Starting at the line that contains "This screenshot has width=1554, height=784.", set down each line exactly until the records end, keeping both ends and adding nothing.
======== Given information
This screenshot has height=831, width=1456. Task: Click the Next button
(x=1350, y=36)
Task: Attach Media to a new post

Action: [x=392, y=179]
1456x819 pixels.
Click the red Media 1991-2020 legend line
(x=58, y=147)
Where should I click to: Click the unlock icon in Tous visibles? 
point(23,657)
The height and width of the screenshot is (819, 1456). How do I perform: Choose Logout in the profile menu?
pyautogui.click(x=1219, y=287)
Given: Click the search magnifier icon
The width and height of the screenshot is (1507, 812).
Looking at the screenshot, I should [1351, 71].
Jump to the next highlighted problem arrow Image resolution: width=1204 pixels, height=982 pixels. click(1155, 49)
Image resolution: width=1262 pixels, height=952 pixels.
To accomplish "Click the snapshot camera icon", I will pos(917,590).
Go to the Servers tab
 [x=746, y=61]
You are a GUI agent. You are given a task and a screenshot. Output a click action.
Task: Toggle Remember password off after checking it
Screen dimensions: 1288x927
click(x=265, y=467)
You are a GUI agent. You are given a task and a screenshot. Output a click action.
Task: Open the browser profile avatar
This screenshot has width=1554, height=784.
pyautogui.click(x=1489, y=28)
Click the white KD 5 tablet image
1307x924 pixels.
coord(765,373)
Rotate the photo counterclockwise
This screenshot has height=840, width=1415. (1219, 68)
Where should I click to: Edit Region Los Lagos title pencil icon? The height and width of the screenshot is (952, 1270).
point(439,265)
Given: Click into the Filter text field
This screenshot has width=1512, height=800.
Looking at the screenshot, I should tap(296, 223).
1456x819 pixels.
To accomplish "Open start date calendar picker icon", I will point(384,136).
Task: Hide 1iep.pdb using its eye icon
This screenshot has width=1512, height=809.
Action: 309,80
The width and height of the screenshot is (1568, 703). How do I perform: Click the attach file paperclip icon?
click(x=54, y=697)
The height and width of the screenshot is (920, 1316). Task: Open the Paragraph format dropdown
================
Solution below ->
This screenshot has width=1554, height=784.
pyautogui.click(x=1489, y=28)
Click the white KD 5 tablet image
1307x924 pixels.
coord(765,373)
Rotate the photo counterclockwise
This screenshot has height=840, width=1415. (1219, 68)
Where should I click to: Edit Region Los Lagos title pencil icon? The height and width of the screenshot is (952, 1270).
point(439,265)
Given: Click into the Filter text field
This screenshot has width=1512, height=800.
Looking at the screenshot, I should tap(296, 223).
1456x819 pixels.
To accomplish "Open start date calendar picker icon", I will point(384,136).
Task: Hide 1iep.pdb using its eye icon
This screenshot has width=1512, height=809.
Action: 309,80
The width and height of the screenshot is (1568, 703). How do I perform: Click the attach file paperclip icon?
click(x=54, y=697)
The height and width of the screenshot is (920, 1316). Task: Open the Paragraph format dropdown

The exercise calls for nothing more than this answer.